As Christmas approached, the phone company ran ads—“Long distance helps unite the nation”—and promised to use every circuit and every operator on Christmas Eve and Christmas Day. I wanted Mom to know I was safe. I wanted to hear her say, “We’re fine too.
We love you, honey.” But a part of me was so terrified my father might answer the phone—what if he didn’t let me speak to her?—that I didn’t even try to put through a call: I hated myself for being such a coward, so some nights I, too, cried alone in my room.

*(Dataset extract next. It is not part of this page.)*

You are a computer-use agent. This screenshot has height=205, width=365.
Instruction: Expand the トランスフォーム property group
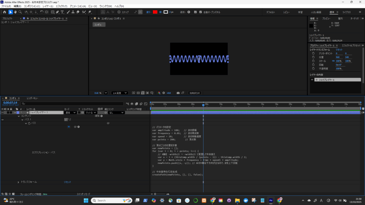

At the end of January, the Justice Department announced that all strategic locations, which included San Francisco, needed to be cleared of enemy aliens. On February 2, registration would begin.

Ruby didn’t seem concerned. “I’m not an enemy alien. I was born here, and I’m an American citizen.”

I was scared for her.

GRACE

Dancing on the Edge

Our lives changed quickly in those first few months of the war. We still had air-raid sirens and blackouts, but the curfew was abolished and the immediate danger dissipated. San Francisco became a liberty port, and the whole city buzzed with activity. In Chinatown, the world rushed in. Servicemen moseyed up and down the streets, going from bar to bar. They jammed nightclubs. They spent money like there was no tomorrow, and for some maybe there wasn’t. No one wanted to stay home—although business at the Forbidden City went up and down, as it did in nightclubs across the nation, depending on news from the war front, whether in Europe or the Pacific. A writer for
Variety
called this phenomenon “escapology.” Clubs like the Forbidden City gave people a place to blow off steam, celebrate, share experiences and trade stories, and laugh away their staggering dread of what might come. Charlie had a hard time keeping ponies, because soldier boys—total strangers—married our girls on what seemed a lark. The fear of death is a powerful aphrodisiac.